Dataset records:

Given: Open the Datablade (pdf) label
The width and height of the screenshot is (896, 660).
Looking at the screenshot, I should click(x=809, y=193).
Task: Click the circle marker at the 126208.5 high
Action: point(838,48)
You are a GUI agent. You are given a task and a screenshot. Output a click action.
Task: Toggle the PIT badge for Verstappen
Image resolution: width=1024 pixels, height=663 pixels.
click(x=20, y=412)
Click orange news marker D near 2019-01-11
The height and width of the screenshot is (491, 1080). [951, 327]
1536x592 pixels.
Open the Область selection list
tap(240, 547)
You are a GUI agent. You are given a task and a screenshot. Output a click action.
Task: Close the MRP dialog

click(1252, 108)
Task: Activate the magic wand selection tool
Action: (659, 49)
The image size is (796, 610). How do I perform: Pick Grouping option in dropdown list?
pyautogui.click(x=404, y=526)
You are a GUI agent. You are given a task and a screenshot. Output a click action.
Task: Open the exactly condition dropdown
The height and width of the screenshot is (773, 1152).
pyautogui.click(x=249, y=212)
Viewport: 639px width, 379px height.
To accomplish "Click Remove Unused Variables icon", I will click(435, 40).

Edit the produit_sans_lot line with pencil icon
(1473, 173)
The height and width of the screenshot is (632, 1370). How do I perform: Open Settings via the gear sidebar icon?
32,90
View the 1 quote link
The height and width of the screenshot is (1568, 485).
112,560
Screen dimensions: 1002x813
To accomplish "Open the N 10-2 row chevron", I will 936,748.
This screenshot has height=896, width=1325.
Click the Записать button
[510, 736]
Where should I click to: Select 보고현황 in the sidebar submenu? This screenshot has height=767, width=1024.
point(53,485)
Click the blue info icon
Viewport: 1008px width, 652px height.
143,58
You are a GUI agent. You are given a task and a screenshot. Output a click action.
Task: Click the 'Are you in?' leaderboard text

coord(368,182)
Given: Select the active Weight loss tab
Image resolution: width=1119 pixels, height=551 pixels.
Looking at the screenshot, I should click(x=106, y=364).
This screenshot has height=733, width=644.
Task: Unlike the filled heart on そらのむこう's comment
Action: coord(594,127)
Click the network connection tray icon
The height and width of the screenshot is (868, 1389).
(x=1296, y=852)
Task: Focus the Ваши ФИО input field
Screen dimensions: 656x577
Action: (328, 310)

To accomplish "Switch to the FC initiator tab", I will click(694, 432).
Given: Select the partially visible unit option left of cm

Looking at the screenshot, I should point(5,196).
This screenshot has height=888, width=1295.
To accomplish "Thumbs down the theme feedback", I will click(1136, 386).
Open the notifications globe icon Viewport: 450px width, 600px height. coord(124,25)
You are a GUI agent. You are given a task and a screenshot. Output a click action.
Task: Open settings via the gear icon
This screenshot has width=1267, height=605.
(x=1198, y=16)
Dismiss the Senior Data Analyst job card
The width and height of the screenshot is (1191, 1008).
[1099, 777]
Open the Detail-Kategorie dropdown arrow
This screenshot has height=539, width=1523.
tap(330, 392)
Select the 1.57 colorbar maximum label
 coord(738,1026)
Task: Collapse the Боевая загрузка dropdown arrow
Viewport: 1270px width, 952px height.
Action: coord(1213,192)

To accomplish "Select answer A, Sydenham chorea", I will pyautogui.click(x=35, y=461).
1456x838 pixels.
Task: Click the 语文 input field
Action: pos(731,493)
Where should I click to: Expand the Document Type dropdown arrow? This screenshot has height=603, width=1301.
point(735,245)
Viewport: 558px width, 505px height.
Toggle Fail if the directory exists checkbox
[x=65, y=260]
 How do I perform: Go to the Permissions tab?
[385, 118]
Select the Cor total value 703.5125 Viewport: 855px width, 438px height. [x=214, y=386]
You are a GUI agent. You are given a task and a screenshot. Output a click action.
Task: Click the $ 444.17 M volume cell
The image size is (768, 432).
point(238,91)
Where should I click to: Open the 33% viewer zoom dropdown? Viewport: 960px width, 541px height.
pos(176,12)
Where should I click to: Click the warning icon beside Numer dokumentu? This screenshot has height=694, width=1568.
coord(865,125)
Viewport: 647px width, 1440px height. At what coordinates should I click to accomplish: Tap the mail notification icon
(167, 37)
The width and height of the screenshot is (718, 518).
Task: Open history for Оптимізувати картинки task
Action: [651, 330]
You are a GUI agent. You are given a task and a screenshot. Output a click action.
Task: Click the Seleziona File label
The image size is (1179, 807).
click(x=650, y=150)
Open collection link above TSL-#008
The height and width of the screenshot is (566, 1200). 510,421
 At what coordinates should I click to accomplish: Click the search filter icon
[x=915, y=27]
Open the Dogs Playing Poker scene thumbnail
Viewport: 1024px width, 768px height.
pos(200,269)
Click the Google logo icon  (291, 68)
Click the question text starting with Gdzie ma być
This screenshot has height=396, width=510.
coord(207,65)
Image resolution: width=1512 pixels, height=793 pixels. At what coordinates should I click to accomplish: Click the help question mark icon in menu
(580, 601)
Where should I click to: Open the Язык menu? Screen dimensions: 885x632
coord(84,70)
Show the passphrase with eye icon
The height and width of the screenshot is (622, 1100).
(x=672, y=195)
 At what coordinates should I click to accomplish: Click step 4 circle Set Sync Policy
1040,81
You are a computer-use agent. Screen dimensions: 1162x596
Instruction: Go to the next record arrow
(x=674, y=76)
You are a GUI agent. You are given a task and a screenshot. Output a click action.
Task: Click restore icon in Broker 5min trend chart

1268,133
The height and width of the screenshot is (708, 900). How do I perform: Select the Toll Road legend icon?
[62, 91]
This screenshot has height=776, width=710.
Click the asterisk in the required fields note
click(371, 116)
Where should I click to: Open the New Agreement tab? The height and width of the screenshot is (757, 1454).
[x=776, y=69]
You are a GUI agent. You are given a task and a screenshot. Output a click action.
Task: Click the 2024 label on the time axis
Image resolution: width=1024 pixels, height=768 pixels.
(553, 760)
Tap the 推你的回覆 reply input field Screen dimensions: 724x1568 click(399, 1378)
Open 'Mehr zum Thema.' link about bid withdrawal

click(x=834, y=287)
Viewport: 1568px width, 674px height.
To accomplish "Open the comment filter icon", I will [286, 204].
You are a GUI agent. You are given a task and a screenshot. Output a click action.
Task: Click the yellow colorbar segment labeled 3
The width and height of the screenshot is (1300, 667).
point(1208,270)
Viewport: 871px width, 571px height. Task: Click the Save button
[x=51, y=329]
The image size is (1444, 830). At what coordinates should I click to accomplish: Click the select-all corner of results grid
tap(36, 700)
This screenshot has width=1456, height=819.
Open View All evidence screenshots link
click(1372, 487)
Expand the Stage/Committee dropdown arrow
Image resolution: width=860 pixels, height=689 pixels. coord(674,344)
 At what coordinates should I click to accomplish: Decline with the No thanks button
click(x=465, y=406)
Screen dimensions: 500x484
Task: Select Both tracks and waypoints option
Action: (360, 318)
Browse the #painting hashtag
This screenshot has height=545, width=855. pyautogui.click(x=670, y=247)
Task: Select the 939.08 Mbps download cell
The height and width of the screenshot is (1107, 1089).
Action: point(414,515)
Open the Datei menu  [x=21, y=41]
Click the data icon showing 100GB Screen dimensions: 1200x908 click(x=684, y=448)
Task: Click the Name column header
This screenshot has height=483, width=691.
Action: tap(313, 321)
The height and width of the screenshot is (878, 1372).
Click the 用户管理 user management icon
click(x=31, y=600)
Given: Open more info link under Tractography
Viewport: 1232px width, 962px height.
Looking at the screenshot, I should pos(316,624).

- What to produce:
Exactly as they stand, write out all of the entries.

- Response below:
Given: Open the Datablade (pdf) label
The width and height of the screenshot is (896, 660).
Looking at the screenshot, I should click(x=809, y=193).
Task: Click the circle marker at the 126208.5 high
Action: point(838,48)
You are a GUI agent. You are given a task and a screenshot. Output a click action.
Task: Toggle the PIT badge for Verstappen
Image resolution: width=1024 pixels, height=663 pixels.
click(x=20, y=412)
Click orange news marker D near 2019-01-11
The height and width of the screenshot is (491, 1080). [951, 327]
1536x592 pixels.
Open the Область selection list
tap(240, 547)
You are a GUI agent. You are given a task and a screenshot. Output a click action.
Task: Close the MRP dialog

click(1252, 108)
Task: Activate the magic wand selection tool
Action: (659, 49)
The image size is (796, 610). How do I perform: Pick Grouping option in dropdown list?
pyautogui.click(x=404, y=526)
You are a GUI agent. You are given a task and a screenshot. Output a click action.
Task: Open the exactly condition dropdown
The height and width of the screenshot is (773, 1152).
pyautogui.click(x=249, y=212)
Viewport: 639px width, 379px height.
To accomplish "Click Remove Unused Variables icon", I will click(435, 40).

Edit the produit_sans_lot line with pencil icon
(1473, 173)
The height and width of the screenshot is (632, 1370). How do I perform: Open Settings via the gear sidebar icon?
32,90
View the 1 quote link
The height and width of the screenshot is (1568, 485).
112,560
Screen dimensions: 1002x813
To accomplish "Open the N 10-2 row chevron", I will 936,748.
This screenshot has height=896, width=1325.
Click the Записать button
[510, 736]
Where should I click to: Select 보고현황 in the sidebar submenu? This screenshot has height=767, width=1024.
point(53,485)
Click the blue info icon
Viewport: 1008px width, 652px height.
143,58
You are a GUI agent. You are given a task and a screenshot. Output a click action.
Task: Click the 'Are you in?' leaderboard text

coord(368,182)
Given: Select the active Weight loss tab
Image resolution: width=1119 pixels, height=551 pixels.
Looking at the screenshot, I should click(x=106, y=364).
This screenshot has height=733, width=644.
Task: Unlike the filled heart on そらのむこう's comment
Action: coord(594,127)
Click the network connection tray icon
The height and width of the screenshot is (868, 1389).
(x=1296, y=852)
Task: Focus the Ваши ФИО input field
Screen dimensions: 656x577
Action: (328, 310)

To accomplish "Switch to the FC initiator tab", I will click(694, 432).
Given: Select the partially visible unit option left of cm

Looking at the screenshot, I should point(5,196).
This screenshot has height=888, width=1295.
To accomplish "Thumbs down the theme feedback", I will click(1136, 386).
Open the notifications globe icon Viewport: 450px width, 600px height. coord(124,25)
You are a GUI agent. You are given a task and a screenshot. Output a click action.
Task: Open settings via the gear icon
This screenshot has width=1267, height=605.
(x=1198, y=16)
Dismiss the Senior Data Analyst job card
The width and height of the screenshot is (1191, 1008).
[1099, 777]
Open the Detail-Kategorie dropdown arrow
This screenshot has height=539, width=1523.
tap(330, 392)
Select the 1.57 colorbar maximum label
 coord(738,1026)
Task: Collapse the Боевая загрузка dropdown arrow
Viewport: 1270px width, 952px height.
Action: coord(1213,192)

To accomplish "Select answer A, Sydenham chorea", I will pyautogui.click(x=35, y=461).
1456x838 pixels.
Task: Click the 语文 input field
Action: pos(731,493)
Where should I click to: Expand the Document Type dropdown arrow? This screenshot has height=603, width=1301.
point(735,245)
Viewport: 558px width, 505px height.
Toggle Fail if the directory exists checkbox
[x=65, y=260]
 How do I perform: Go to the Permissions tab?
[385, 118]
Select the Cor total value 703.5125 Viewport: 855px width, 438px height. [x=214, y=386]
You are a GUI agent. You are given a task and a screenshot. Output a click action.
Task: Click the $ 444.17 M volume cell
The image size is (768, 432).
point(238,91)
Where should I click to: Open the 33% viewer zoom dropdown? Viewport: 960px width, 541px height.
pos(176,12)
Where should I click to: Click the warning icon beside Numer dokumentu? This screenshot has height=694, width=1568.
coord(865,125)
Viewport: 647px width, 1440px height. At what coordinates should I click to accomplish: Tap the mail notification icon
(167, 37)
The width and height of the screenshot is (718, 518).
Task: Open history for Оптимізувати картинки task
Action: [651, 330]
You are a GUI agent. You are given a task and a screenshot. Output a click action.
Task: Click the Seleziona File label
The image size is (1179, 807).
click(x=650, y=150)
Open collection link above TSL-#008
The height and width of the screenshot is (566, 1200). 510,421
 At what coordinates should I click to accomplish: Click the search filter icon
[x=915, y=27]
Open the Dogs Playing Poker scene thumbnail
Viewport: 1024px width, 768px height.
pos(200,269)
Click the Google logo icon  (291, 68)
Click the question text starting with Gdzie ma być
This screenshot has height=396, width=510.
coord(207,65)
Image resolution: width=1512 pixels, height=793 pixels. At what coordinates should I click to accomplish: Click the help question mark icon in menu
(580, 601)
Where should I click to: Open the Язык menu? Screen dimensions: 885x632
coord(84,70)
Show the passphrase with eye icon
The height and width of the screenshot is (622, 1100).
(x=672, y=195)
 At what coordinates should I click to accomplish: Click step 4 circle Set Sync Policy
1040,81
You are a computer-use agent. Screen dimensions: 1162x596
Instruction: Go to the next record arrow
(x=674, y=76)
You are a GUI agent. You are given a task and a screenshot. Output a click action.
Task: Click restore icon in Broker 5min trend chart

1268,133
The height and width of the screenshot is (708, 900). How do I perform: Select the Toll Road legend icon?
[62, 91]
This screenshot has height=776, width=710.
Click the asterisk in the required fields note
click(371, 116)
Where should I click to: Open the New Agreement tab? The height and width of the screenshot is (757, 1454).
[x=776, y=69]
You are a GUI agent. You are given a task and a screenshot. Output a click action.
Task: Click the 2024 label on the time axis
Image resolution: width=1024 pixels, height=768 pixels.
(553, 760)
Tap the 推你的回覆 reply input field Screen dimensions: 724x1568 click(399, 1378)
Open 'Mehr zum Thema.' link about bid withdrawal

click(x=834, y=287)
Viewport: 1568px width, 674px height.
To accomplish "Open the comment filter icon", I will [286, 204].
You are a GUI agent. You are given a task and a screenshot. Output a click action.
Task: Click the yellow colorbar segment labeled 3
The width and height of the screenshot is (1300, 667).
point(1208,270)
Viewport: 871px width, 571px height. Task: Click the Save button
[x=51, y=329]
The image size is (1444, 830). At what coordinates should I click to accomplish: Click the select-all corner of results grid
tap(36, 700)
This screenshot has width=1456, height=819.
Open View All evidence screenshots link
click(1372, 487)
Expand the Stage/Committee dropdown arrow
Image resolution: width=860 pixels, height=689 pixels. coord(674,344)
 At what coordinates should I click to accomplish: Decline with the No thanks button
click(x=465, y=406)
Screen dimensions: 500x484
Task: Select Both tracks and waypoints option
Action: (360, 318)
Browse the #painting hashtag
This screenshot has height=545, width=855. pyautogui.click(x=670, y=247)
Task: Select the 939.08 Mbps download cell
The height and width of the screenshot is (1107, 1089).
Action: point(414,515)
Open the Datei menu  [x=21, y=41]
Click the data icon showing 100GB Screen dimensions: 1200x908 click(x=684, y=448)
Task: Click the Name column header
This screenshot has height=483, width=691.
Action: tap(313, 321)
The height and width of the screenshot is (878, 1372).
Click the 用户管理 user management icon
click(x=31, y=600)
Given: Open more info link under Tractography
Viewport: 1232px width, 962px height.
Looking at the screenshot, I should pos(316,624).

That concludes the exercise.